AVAILABLE RECORDS
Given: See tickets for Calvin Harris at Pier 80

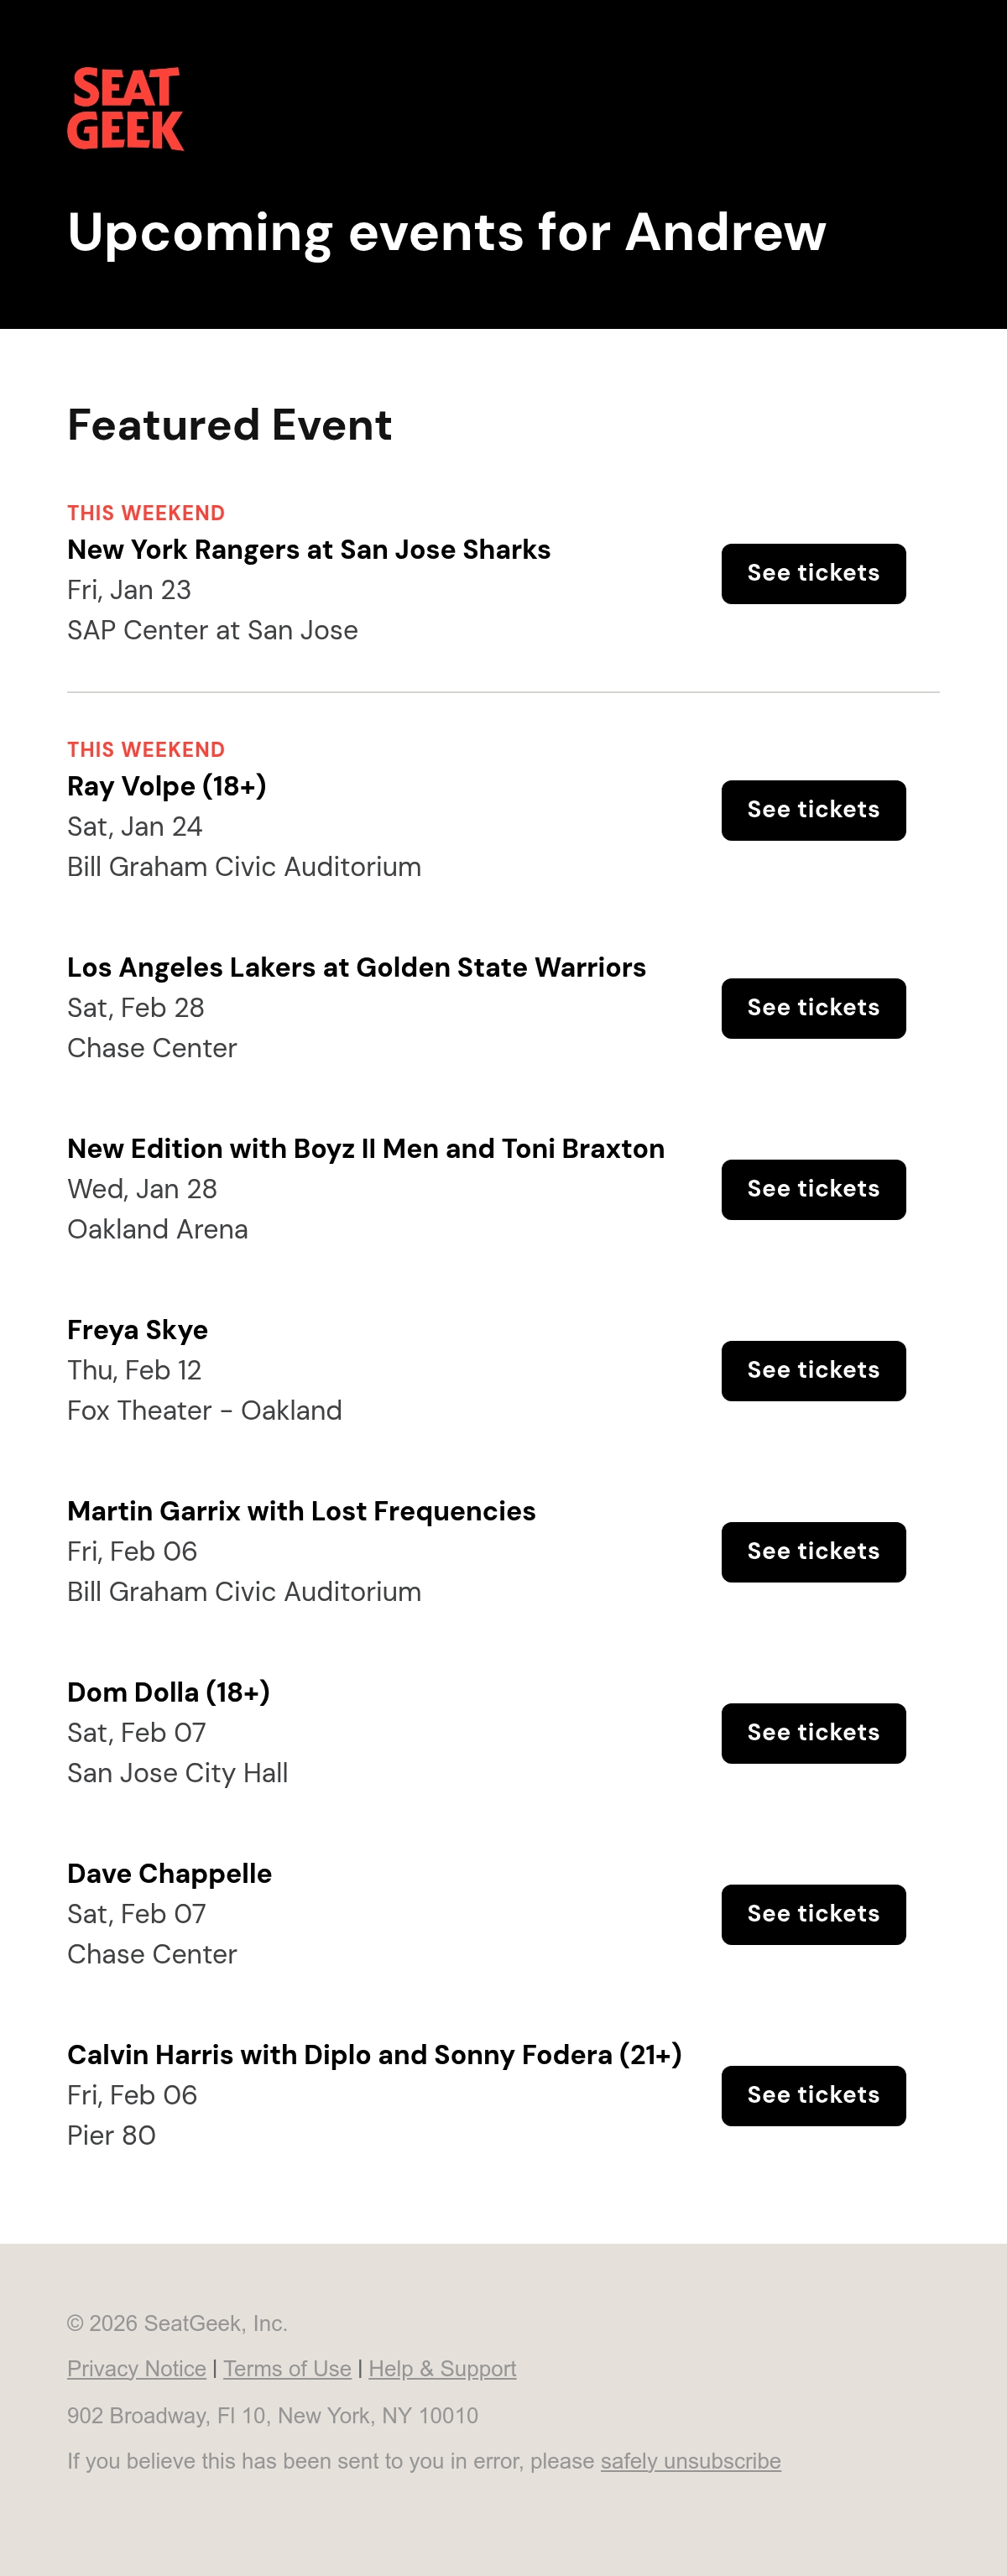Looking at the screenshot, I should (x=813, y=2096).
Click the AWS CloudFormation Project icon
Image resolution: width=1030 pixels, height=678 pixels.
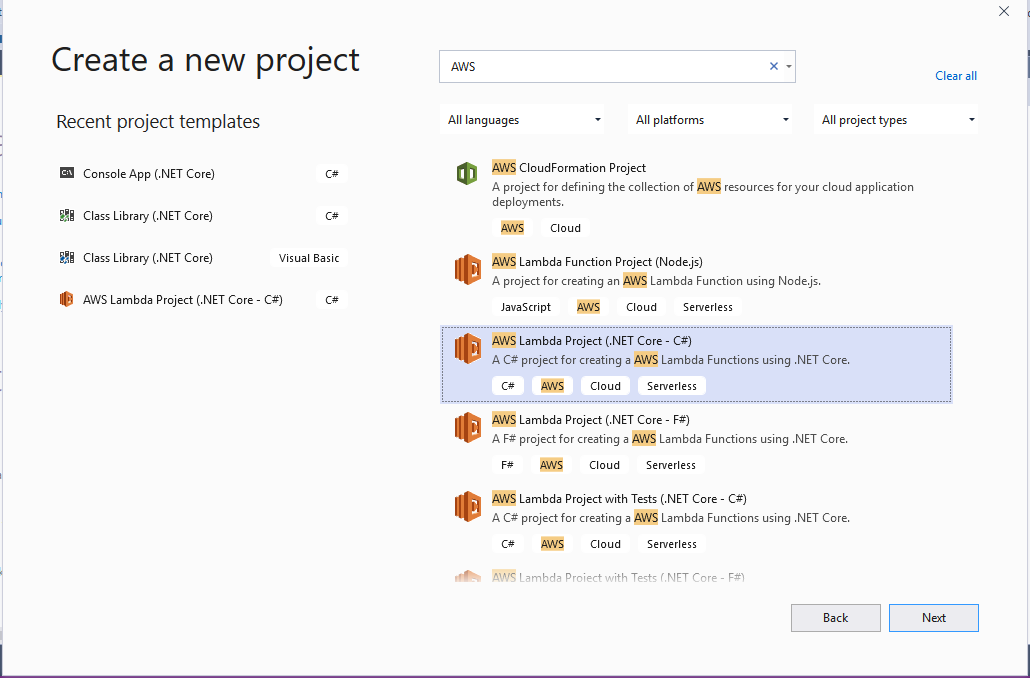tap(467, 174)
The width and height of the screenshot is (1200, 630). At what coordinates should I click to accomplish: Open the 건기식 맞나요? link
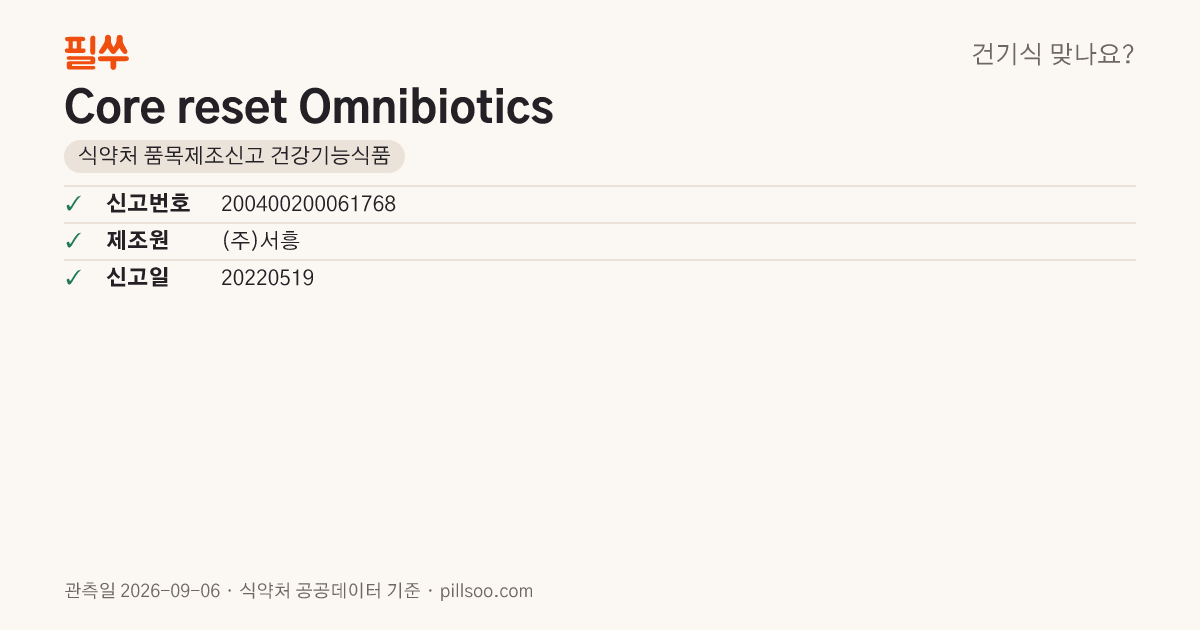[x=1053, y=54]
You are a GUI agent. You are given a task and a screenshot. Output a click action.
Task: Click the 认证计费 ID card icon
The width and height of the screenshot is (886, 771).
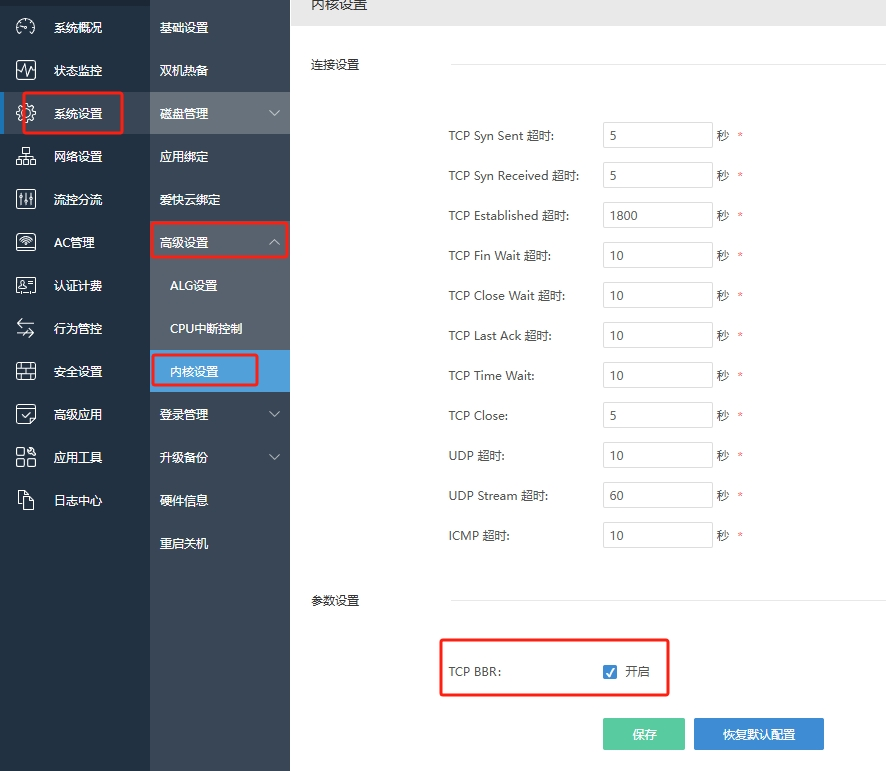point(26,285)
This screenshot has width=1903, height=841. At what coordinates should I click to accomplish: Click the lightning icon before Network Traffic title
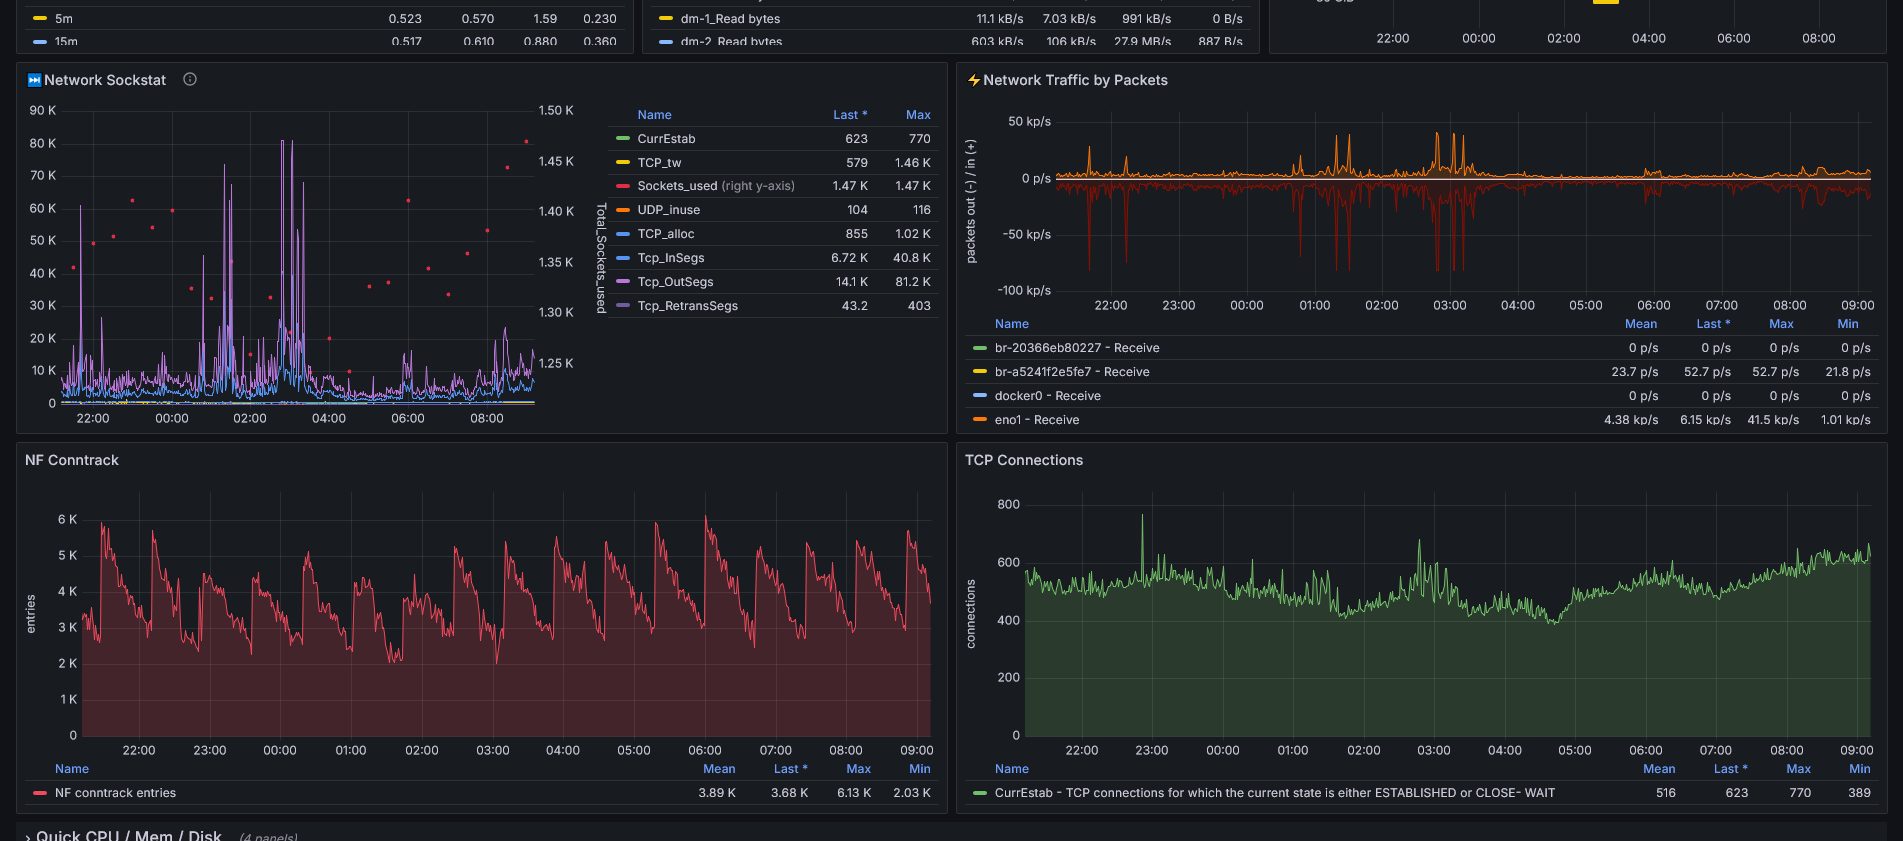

TASK DIRECTIONS
Rewrite all the entries above, changing every "coordinates" to "position" and keeping everything else the same. Leave the pictures out of your version.

TASK OUTPUT
Given: See tickets for Calvin Harris at Pier 80

Looking at the screenshot, I should (x=813, y=2096).
Click the AWS CloudFormation Project icon
Image resolution: width=1030 pixels, height=678 pixels.
tap(467, 174)
The width and height of the screenshot is (1200, 630). At what position should I click to accomplish: Open the 건기식 맞나요? link
[x=1053, y=54]
You are a GUI agent. You are given a task and a screenshot. Output a click action.
Task: Click the 认证计费 ID card icon
The width and height of the screenshot is (886, 771).
point(26,285)
This screenshot has width=1903, height=841. At what position should I click to accomplish: Click the lightning icon before Network Traffic title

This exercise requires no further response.